[Opening TEXT FOR ANALYSIS section]

In a first for the Northwest Territories, six universities will send their women’s basketball teams to Yellowknife for a preseason tournament in October 2026.
The North of 60 Classic will feature teams from the University of Victoria, University of Lethbridge, University of Toronto, Lakehead University, Wilfrid Laurier University and Mount Saint Vincent University.
Four Yellowknifers are expected to be on those teams’ rosters.
“It will be such a great opportunity,” said Janet Enge, who grew up in Yellowknife and now plays for the University of Toronto, “not only to get our Northwest Territories athletes home and have a beautiful homecoming, but also to bring high level basketball culture up to the North.”
Enge told Cabin Radio she brought the idea to Basketball NWT director of player development Aaron Wells after wondering why no preseason tournament like this had ever happened in Yellowknife.
Wells and Enge are now working with Mike Tanton and Paige Crozon of Saskatchewan’s Living Skies Indigenous Basketball League alongside Tina Locke-Setter to make the event happen this fall. Air North will be the title sponsor.
“We’ve always talked about this,” Wells said of the opportunity to bring U Sports women’s basketball to the NWT. Until now, he said, “we’ve never had the manpower to deliver it.”
Last week, Basketball NWT gave Wells and his fellow organizers a formal green light to go ahead. They’ll now start trying to raise tens of thousands of dollars in local sponsorship to cover costs.

[Closing TEXT FOR ANALYSIS section]

§ **EXERCISE BRIEF**
Extend the article about the Yellowknife women's basketball tournament, starting after its final sentence. The records have no connection to the text.

[Opening RECORDS SUPPLIED section]

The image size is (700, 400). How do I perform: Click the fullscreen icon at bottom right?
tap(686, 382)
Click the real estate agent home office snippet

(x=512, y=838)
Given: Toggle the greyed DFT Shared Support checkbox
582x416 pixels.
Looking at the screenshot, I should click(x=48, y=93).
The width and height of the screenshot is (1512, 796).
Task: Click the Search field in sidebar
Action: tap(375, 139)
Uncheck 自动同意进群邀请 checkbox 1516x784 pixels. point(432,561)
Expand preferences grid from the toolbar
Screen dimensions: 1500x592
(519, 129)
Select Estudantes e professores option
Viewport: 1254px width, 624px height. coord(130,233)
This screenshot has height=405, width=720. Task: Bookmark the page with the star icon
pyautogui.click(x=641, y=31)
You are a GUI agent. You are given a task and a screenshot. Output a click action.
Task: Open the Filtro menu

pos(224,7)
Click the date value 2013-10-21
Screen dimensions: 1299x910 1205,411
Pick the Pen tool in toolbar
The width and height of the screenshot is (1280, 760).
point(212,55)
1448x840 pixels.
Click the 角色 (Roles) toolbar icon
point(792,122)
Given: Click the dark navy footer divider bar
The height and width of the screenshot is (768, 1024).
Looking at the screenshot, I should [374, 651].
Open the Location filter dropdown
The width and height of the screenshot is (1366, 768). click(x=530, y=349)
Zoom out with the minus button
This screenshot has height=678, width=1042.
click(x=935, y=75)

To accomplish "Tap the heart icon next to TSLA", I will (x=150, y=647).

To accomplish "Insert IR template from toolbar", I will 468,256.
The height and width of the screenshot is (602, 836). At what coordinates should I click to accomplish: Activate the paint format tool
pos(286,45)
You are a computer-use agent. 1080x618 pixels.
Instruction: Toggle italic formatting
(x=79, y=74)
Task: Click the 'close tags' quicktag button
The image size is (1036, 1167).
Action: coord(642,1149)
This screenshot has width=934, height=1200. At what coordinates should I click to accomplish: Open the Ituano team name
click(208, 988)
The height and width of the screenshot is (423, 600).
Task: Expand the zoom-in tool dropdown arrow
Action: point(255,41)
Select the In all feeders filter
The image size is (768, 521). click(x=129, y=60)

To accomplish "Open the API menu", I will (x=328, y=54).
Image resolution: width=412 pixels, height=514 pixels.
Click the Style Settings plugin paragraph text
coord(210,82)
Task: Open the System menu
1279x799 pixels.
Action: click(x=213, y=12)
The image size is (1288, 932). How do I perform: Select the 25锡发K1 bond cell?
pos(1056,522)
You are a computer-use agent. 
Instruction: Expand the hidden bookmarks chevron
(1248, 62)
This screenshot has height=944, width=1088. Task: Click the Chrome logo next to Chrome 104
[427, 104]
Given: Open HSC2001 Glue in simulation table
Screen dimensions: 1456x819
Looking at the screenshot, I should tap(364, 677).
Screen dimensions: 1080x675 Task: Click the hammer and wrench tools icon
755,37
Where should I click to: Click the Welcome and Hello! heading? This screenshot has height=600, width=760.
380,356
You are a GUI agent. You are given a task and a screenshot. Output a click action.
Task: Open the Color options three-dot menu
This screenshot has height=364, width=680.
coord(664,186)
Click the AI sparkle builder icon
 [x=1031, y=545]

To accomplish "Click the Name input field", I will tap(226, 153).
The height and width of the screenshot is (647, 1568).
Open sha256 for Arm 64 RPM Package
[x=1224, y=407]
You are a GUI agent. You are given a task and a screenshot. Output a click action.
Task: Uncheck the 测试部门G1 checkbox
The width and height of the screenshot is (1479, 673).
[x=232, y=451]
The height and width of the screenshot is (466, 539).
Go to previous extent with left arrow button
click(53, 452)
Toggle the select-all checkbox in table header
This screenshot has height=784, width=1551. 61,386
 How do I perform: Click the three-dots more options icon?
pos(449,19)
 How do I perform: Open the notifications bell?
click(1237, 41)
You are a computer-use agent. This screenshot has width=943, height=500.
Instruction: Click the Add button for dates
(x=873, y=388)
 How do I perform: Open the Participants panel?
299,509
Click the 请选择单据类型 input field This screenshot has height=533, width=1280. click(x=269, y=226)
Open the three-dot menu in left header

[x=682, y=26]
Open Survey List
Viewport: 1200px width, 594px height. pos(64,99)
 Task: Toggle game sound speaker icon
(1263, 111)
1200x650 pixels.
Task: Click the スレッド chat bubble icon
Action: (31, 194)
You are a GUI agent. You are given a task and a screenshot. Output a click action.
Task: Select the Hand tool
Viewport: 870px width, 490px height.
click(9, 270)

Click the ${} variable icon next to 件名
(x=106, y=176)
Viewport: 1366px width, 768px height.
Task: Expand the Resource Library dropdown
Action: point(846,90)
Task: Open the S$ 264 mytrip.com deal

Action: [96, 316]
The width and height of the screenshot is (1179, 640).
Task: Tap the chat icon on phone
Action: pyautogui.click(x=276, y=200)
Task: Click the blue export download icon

[Closing RECORDS SUPPLIED section]

§ **EXERCISE ANSWER**
“Four Yellowknife athletes are playing on those schools, so people will get to watch them, cheer them on. But then those schools are also going to be giving back to the community, working with the schools directly over the course of the five days,” said Wells.
“The nice thing about it being Thanksgiving weekend is there’s no school on the Monday, so they’re going to work with the local female clubs, the GOBall program and the Eagles program here on that Monday, doing some player development.”
‘It’s possible’
GOBall stands for Girls Only Basketball, a Yellowknife youth basketball program for girls. From there, young players can progress into the Eagles club basketball program.
Enge is a graduate of both, going on to play basketball for Wilfrid Laurier University before joining the University of Toronto.
“Because it’s the first time something like this has happened, it’s uncharted territory, the homecoming and the excitement that’s connected to it,” she said.
“When I was a little girl – when I first started playing basketball in the GOBall program – I dreamed big of playing on a university team.
“To go back to my roots and back to the gym that actually gave me my passion, and play on those courts again with a completely different mindset? I know my level of excitement is through the roof.”

Wells, pointing to statistics that show a drop-off in girls’ interest in sports at roughly the age of 15, says the biggest thing for him is having successful athletes from the North come back and share their stories.
“You hear from a lot of boys and girls that want to play basketball at the next level. You hear from the coaches what it takes, and sometimes with athletes that doesn’t always register,” he said.
“For young female athletes to see themselves in someone – hear their story, what they had to do to make it to that level, what they had to sacrifice, and that it’s possible – is going to be massively impactful.”
He’s hoping the city will rally around this opening event so that, if it’s a success, the same thing can run every two to three years in future.

Enge believes young girls in the North seeing women play sports at this level could change lives.
“I think kids in the North often struggle with the distance. They don’t get the same ease of exposure to that high level of play. Why don’t we flip the script? Bring athletes up to the North,” she said.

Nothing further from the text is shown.